Metro State’s Department of Marketing has established a $25,000 endowed scholarship in the name of Professor Emeritus Nancy Frontczak. The first recipient of the scholarship will be announced later this fall.
Clay Daughtrey, interim associate dean of the School of Business and former chair of the department, says the department chose to honor Frontczak with the scholarship because of her invaluable commitment to students and her mentoring role with faculty.
“She was a mentor to all of us,” says Daughtrey, who has been working to build the scholarship since 2000. “She was kind of the heart and soul of the department. Students coming now will not get a chance to take a class with her, but through a scholarship they will get to know her.”
Daughtrey says creating the scholarship was not a lone endeavor, crediting visiting assistant professors of marketing Darrin Duber-Smith and Scott Sherwood, who “raised funds through activities in the department’s sports marketing and personal selling classes.”
Frontczak, who retired in June after nearly a quarter of a century teaching marketing, attended the annual Welcome Back Ceremony on Aug. 22, where she was recognized for her emeritus status.

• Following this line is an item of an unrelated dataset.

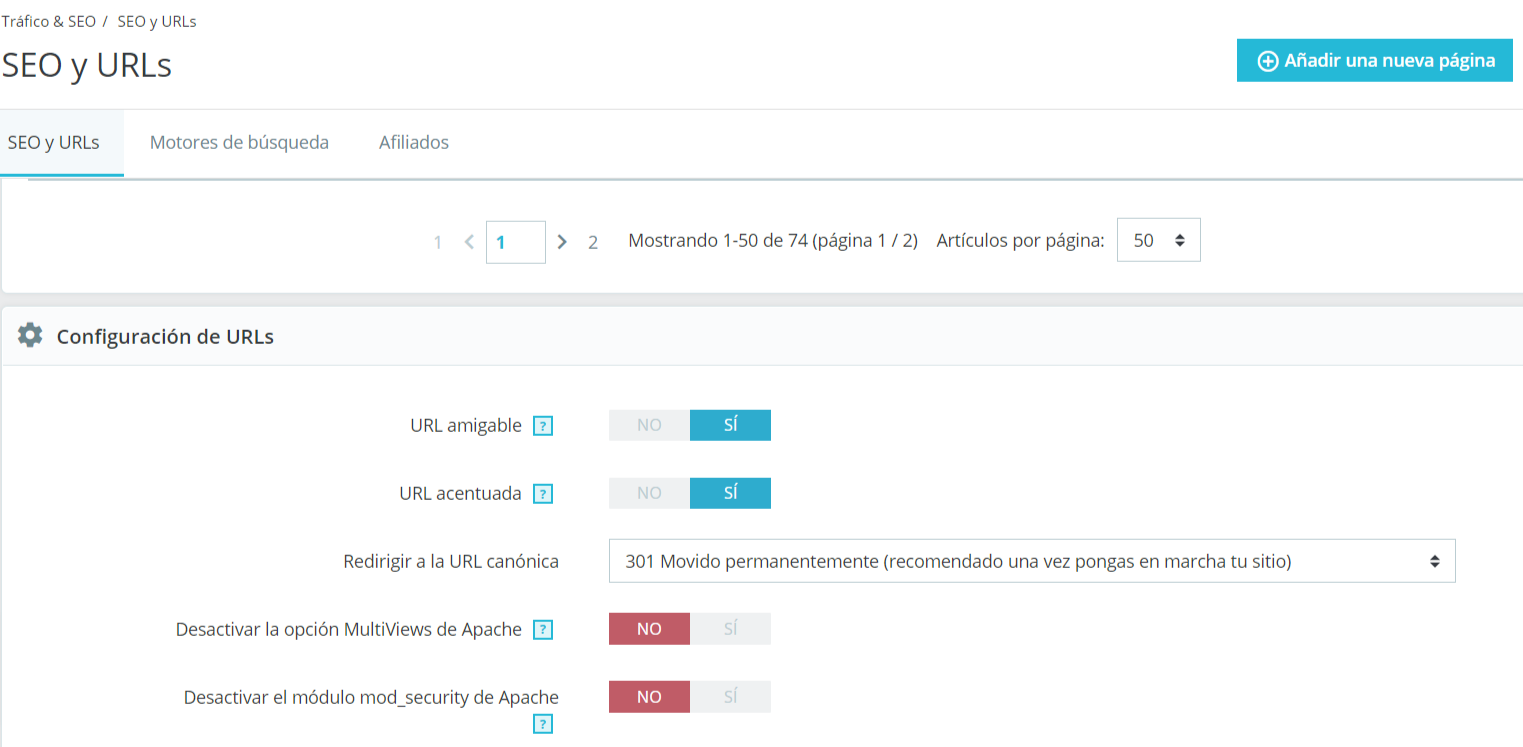Open Artículos por página dropdown
1523x747 pixels.
click(x=1158, y=241)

She says she was prepared for the emeritus in advance; but not for the scholarship announcement at the department’s annual banquet on May 4.

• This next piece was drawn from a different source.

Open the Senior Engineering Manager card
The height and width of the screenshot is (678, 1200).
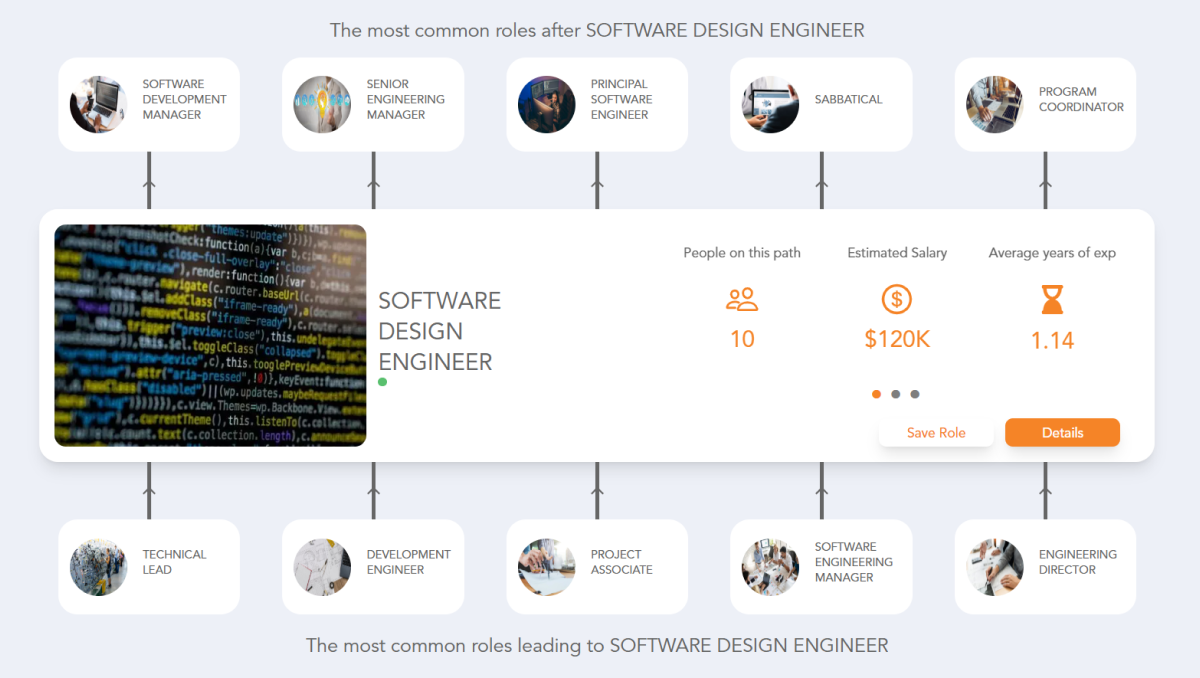372,103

She says she was taken “completely by surprise” when Daughtrey announced the scholarship.
“It’s absolutely the biggest honor I could have gotten,” Frontczak says. “I could even start crying right now thinking about it. To know that each year a student will get a scholarship in my name is amazing to me. I hope I can meet the students and maybe even mentor them some.”
Frontczak says she stayed at Metro State so long because the school’s and her mission were one and the same. “Metro’s mission and mine fit perfectly. It’s all about being student-focused and educating students. I feel like I had the best career I could have ever had at Metro.”

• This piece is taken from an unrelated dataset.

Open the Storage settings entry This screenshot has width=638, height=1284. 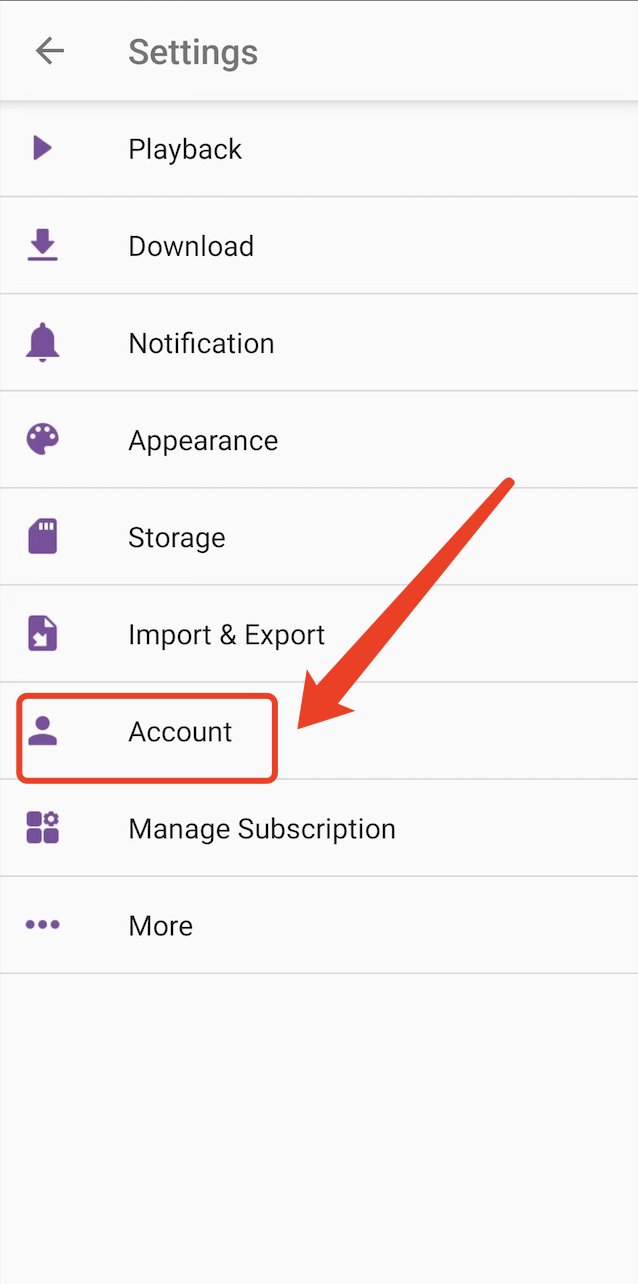[x=177, y=537]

She admits she already misses teaching. “I even visited one of my friend’s classes this summer just to sit in and be near the students.”
After receiving her doctorate from the University of Illinois in 1977, Frontczak taught at the University of Colorado before coming to Metro State in 1987. She has garnered many honors during her career at the College, including the 2004 presidential performance award for outstanding teaching, the "most loved faculty" award from Metro State alumni in 2003, outstanding paper awards from the Marketing Educators' Association in 1990 and 2004, the Bright Ideas / Best Practices award from the Academy for Teaching Excellence in 2002, and several professional development awards at Metro State.
In 2005, the national Marketing Educators' Association named Frontczak marketing educator of the year. The award is given to only one professor per year in the country. Judges look at classroom performance, mentoring students, publications and teaching-related service to schools, community and the profession.
During her career, Frontczak became known for her work in experiential teaching methods, holding coat drives for the needy and having her classes help area nonprofits with marketing plans.
Frontczak says she’ll spend some of her retirement babysitting her four-month-old granddaughter. “I had to laugh. The other day I Googled ‘nursery rhymes.’ I used to Google all this academic research. I’ve definitely moved into a different phase of my life.”